:: Extracted information ::

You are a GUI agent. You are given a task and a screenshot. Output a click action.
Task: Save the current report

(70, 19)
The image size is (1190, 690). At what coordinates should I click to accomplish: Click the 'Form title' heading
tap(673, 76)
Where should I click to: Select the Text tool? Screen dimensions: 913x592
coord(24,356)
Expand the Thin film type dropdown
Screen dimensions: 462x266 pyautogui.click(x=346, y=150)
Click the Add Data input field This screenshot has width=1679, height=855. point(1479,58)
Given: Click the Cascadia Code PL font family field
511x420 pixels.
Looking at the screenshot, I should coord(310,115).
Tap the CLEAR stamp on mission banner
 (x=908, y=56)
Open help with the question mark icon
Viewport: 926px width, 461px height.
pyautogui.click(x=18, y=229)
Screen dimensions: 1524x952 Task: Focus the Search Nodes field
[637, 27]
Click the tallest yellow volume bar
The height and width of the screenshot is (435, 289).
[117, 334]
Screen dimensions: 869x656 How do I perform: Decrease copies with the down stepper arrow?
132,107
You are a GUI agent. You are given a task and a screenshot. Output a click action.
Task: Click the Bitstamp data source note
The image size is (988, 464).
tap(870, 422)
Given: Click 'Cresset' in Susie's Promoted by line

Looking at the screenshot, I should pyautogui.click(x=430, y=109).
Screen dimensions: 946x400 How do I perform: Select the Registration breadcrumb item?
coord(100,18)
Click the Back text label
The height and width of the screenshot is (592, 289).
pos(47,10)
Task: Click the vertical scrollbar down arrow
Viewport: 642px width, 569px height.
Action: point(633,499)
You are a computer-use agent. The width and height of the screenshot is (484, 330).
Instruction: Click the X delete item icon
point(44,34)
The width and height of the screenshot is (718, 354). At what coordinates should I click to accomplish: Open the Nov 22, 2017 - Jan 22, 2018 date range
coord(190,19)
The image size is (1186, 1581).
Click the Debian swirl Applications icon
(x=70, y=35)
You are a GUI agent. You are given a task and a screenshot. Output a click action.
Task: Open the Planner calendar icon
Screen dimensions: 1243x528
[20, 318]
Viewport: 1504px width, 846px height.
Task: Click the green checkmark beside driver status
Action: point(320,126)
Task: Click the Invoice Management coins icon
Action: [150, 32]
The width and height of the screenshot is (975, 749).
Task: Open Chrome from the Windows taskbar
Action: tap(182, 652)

:::

What you will do: Write out the entries above once more, without altering anything.

Output:
You are a GUI agent. You are given a task and a screenshot. Output a click action.
Task: Save the current report

(70, 19)
The image size is (1190, 690). At what coordinates should I click to accomplish: Click the 'Form title' heading
tap(673, 76)
Where should I click to: Select the Text tool? Screen dimensions: 913x592
coord(24,356)
Expand the Thin film type dropdown
Screen dimensions: 462x266 pyautogui.click(x=346, y=150)
Click the Add Data input field This screenshot has width=1679, height=855. point(1479,58)
Given: Click the Cascadia Code PL font family field
511x420 pixels.
Looking at the screenshot, I should coord(310,115).
Tap the CLEAR stamp on mission banner
 (x=908, y=56)
Open help with the question mark icon
Viewport: 926px width, 461px height.
pyautogui.click(x=18, y=229)
Screen dimensions: 1524x952 Task: Focus the Search Nodes field
[637, 27]
Click the tallest yellow volume bar
The height and width of the screenshot is (435, 289).
[117, 334]
Screen dimensions: 869x656 How do I perform: Decrease copies with the down stepper arrow?
132,107
You are a GUI agent. You are given a task and a screenshot. Output a click action.
Task: Click the Bitstamp data source note
The image size is (988, 464).
tap(870, 422)
Given: Click 'Cresset' in Susie's Promoted by line

Looking at the screenshot, I should pyautogui.click(x=430, y=109).
Screen dimensions: 946x400 How do I perform: Select the Registration breadcrumb item?
coord(100,18)
Click the Back text label
The height and width of the screenshot is (592, 289).
pos(47,10)
Task: Click the vertical scrollbar down arrow
Viewport: 642px width, 569px height.
Action: point(633,499)
You are a computer-use agent. The width and height of the screenshot is (484, 330).
Instruction: Click the X delete item icon
point(44,34)
The width and height of the screenshot is (718, 354). At what coordinates should I click to accomplish: Open the Nov 22, 2017 - Jan 22, 2018 date range
coord(190,19)
The image size is (1186, 1581).
Click the Debian swirl Applications icon
(x=70, y=35)
You are a GUI agent. You are given a task and a screenshot. Output a click action.
Task: Open the Planner calendar icon
Screen dimensions: 1243x528
[20, 318]
Viewport: 1504px width, 846px height.
Task: Click the green checkmark beside driver status
Action: point(320,126)
Task: Click the Invoice Management coins icon
Action: [150, 32]
The width and height of the screenshot is (975, 749).
Task: Open Chrome from the Windows taskbar
Action: tap(182, 652)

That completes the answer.